水平線上の消失点の考察

Twitter上にて、

建物の作る消失点が、水平線上にはなくて少しズレる

という話題がありました。 カメラの仰角や、建物の水平垂直、レンズの歪み…等々
正直、個人的には「写真からは消失線を(厳密には)取れない」と思っています。

写真トレス(特に街風景)をした事ある人にはわかると思いますが、消失点は1点に収束せず誤差が出ます。(そこからあえて1点を選んでトレスに利用します)
これは最近のカメラのレンズが、複数枚のレンズが組み合わされかなり複雑な補正がされている為、画角の中央部と周辺部でもそれぞれ歪みが補正されていたり、安いレンズでは逆に補正されずに糸巻き変形・樽型変形などを起こしている。
超広角レンズと魚眼レンズとの違い。その他色々…

撮影してみるとわかりますが、水平線の位置がカメラの中心から少しでも上下にズレると直線が歪んでしまいます。
そもそもカメラを完全に水平にして、歪みない水平を撮って各種比較するのはなかなか手間がかかる…ということで3DCGにてどんな感じか試してみたくなりました

それがこちら。(画像クリックで大きな画像)

画面左が平面。右が直径1000kmの球体(地球の直径が直径12756kmなので約1/12)
人間と建物は0m,50m,100m…以降100mずつ10体配置
人間の身長は170cm
建物(箱)は2*2*10m
カメラの高さは地上から約1.1m 焦点距離35mm
※中央ラインは手前黄色が50m,奥の黒部分が50mの計100mの目安

見るとたしかに左の方の消失点が、右の球体の(見かけ上の)水平線の上にきます。
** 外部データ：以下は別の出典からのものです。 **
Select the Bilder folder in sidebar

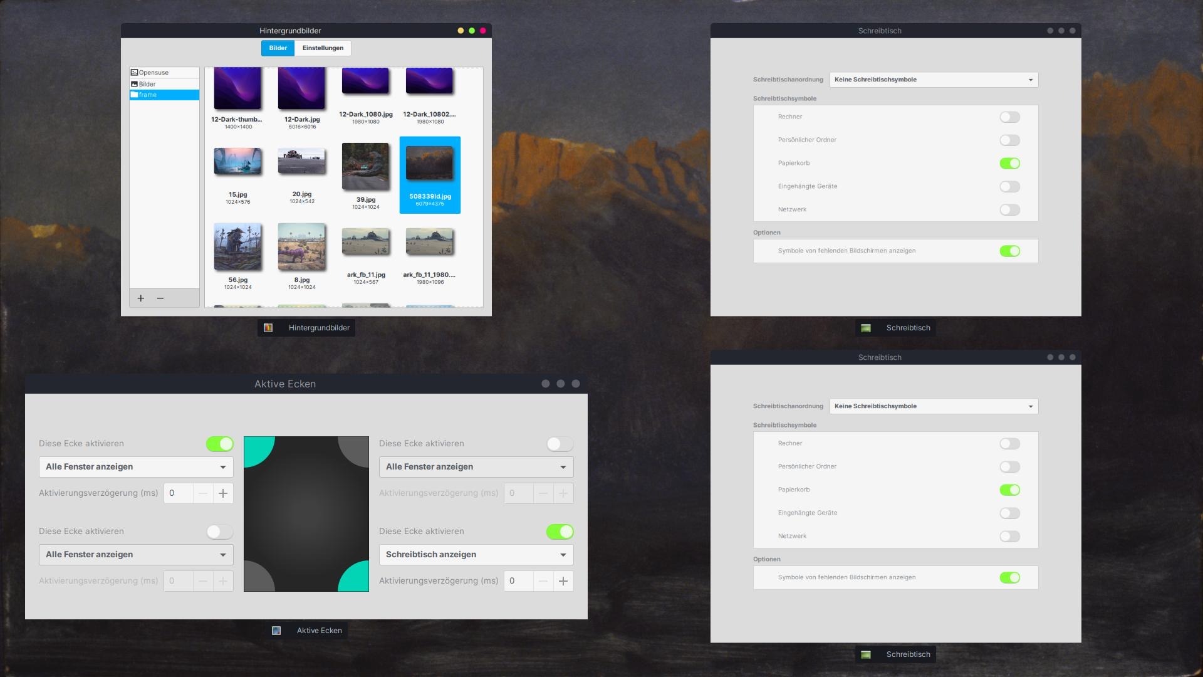coord(148,84)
…ある意味当たり前ですが。
もちろんこの球体は地球の1/12で、直径が大きくなればなるほど左の水平面に近づきます
この差を…絵を描く際に考慮するかどうかは結構「好み」でしかないのかなぁと自分は思いました。
これくらいのズレなら、地表の平坦度やカメラ&建物の水平・垂直ゆがみで簡単にかき消されてしまうものでしょうから。
皆さまの参考になりましたら幸いです。

最後に正面からの絵ではスケール感がわかりにくいので、全体がわかるものを何枚か…。
ほんと見えているのはごく一部でしかないのが分かっていただけるかと思います。

カメラから人&箱の並び。 床のマスはあくまで目安でサイズは決めていません(スミマセン)

上の写真の床のマスを比較してもらうと、この時点でもう人間は判別つきませんね。

そして左の平面も大きな球体(直径1000km)に比べる極狭い範囲でしかないと…。

真横から見るとこんな感じ。かなり曲面からずれていってるように見えますが、そもそも地上ではこんな差が認識出来るほど視認は出来ません

よく言われている事ですが、だいたい身長170cmくらいの人が見ている水平線は約4kmちょっと先くらいの部分です。 案外近いですよね。

言い換えれば10km四方まっ平らな平原の中心点にたつと、360度地平線になる~ということですね。(山や高地がないことが前提)

これで1/12。地球はほんと大きいですね…。

しまった…当初は右の球体に立っている人と箱は重力の方向~(地球の中心点)に向かって立たせようと思っていたのですがすっかり忘れてました…。
詰めの甘さということでご容赦の程を。